Given text:
Revision history for this message
David Baird (dhbaird) wrote :

Hi! Has any information surfaced about the cloudimg kernel and virtio-scsi?

After thinking about this for some time, I propose that the "initrdfail" design isn't ultimately helpful and should be reverted, because: (1) It substantially increases the complexity of grub.cfg, (2) it is not clear that any value is being added (but maybe I am just not aware of the scenarios where it is valuable), and (3) it has the effect of masking legitimate problems (like the ones being discussed in this ticket). More on that here:

The actual design intention is to have a kernel that boots correctly on the first try. The cloud images, in fact, should be shipping to boot correctly on the first try. These fail/success/fail/success/etc. boot sequences experienced by myself and @decui are nonsensical and don't really contribute value. A fail/success/fail/success/etc. is not an acceptable workaround, because it breaks things, and it's also just hiding the actual problem: that the kernel hasn't shipped with the right drivers, or the wrong kernel was bundled with an image. These are two definite disadvantages of the "initrdfail" design as it is currently. I'm open to hearing feedback.

Thanks,
David

Revision history for this message
Steve Langasek (vorlon) wrote :

On Tue, May 12, 2020 at 08:09:12PM -0000, Dexuan Cui wrote:
> Hi Steve, I guess you assume the pattern is
> "panic/success/success/success/...", but actually the pattern is
> “panic/success/panic/success/panic/success/...” -- this is pretty
> confusing. Please refer to the the Bug Description for details.

No, on the contrary, it's intentional that on each fresh reboot it again
attempts an initramfsless boot before falling back to an initramfsfull boot.

Given data:
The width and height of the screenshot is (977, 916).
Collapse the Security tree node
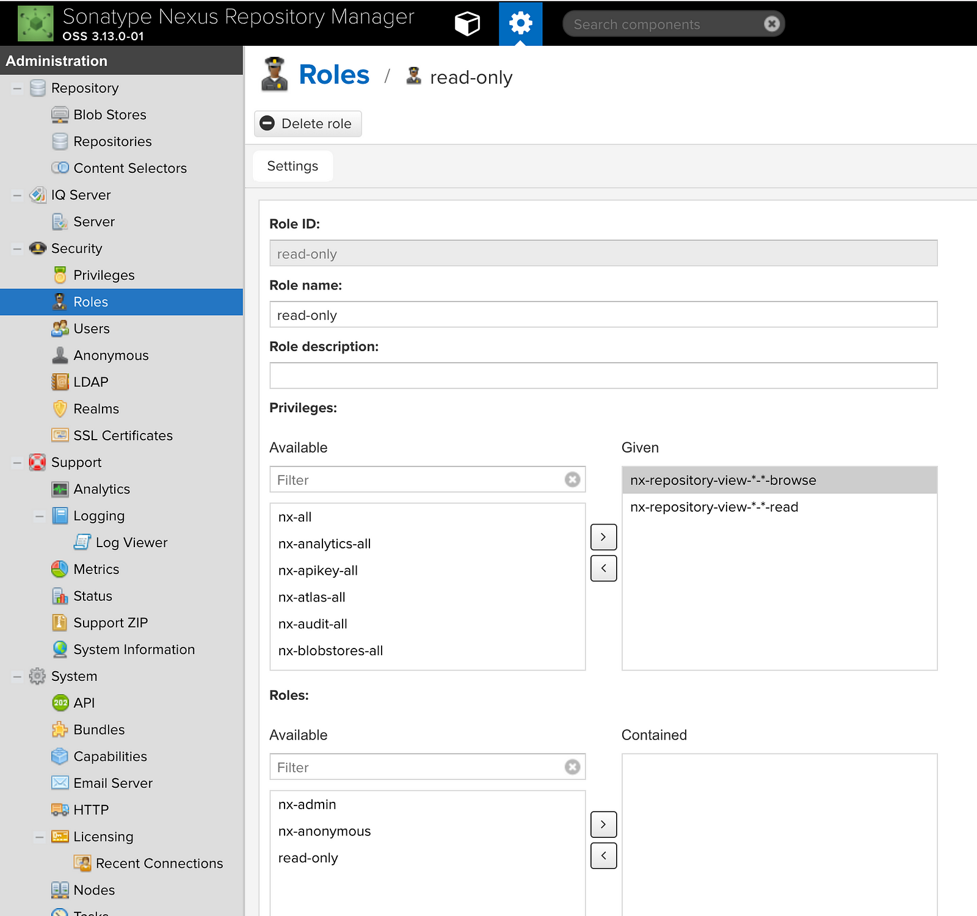pos(17,249)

Problems to solve:
#1 Write down the passage of the bug thread from "On Tue, May" to "an initramfsfull boot.".
#2 In the bug thread, list the numbered reasons for reverting the "initrdfail" design.
The data above is not needed for this work.

Solutions:
#1
On Tue, May 12, 2020 at 08:09:12PM -0000, Dexuan Cui wrote:
> Hi Steve, I guess you assume the pattern is
> "panic/success/success/success/...", but actually the pattern is
> “panic/success/panic/success/panic/success/...” -- this is pretty
> confusing. Please refer to the the Bug Description for details.

No, on the contrary, it's intentional that on each fresh reboot it again
attempts an initramfsless boot before falling back to an initramfsfull boot.

#2
1. It substantially increases the complexity of grub.cfg.
2. It is not clear that any value is being added.
3. It has the effect of masking legitimate problems.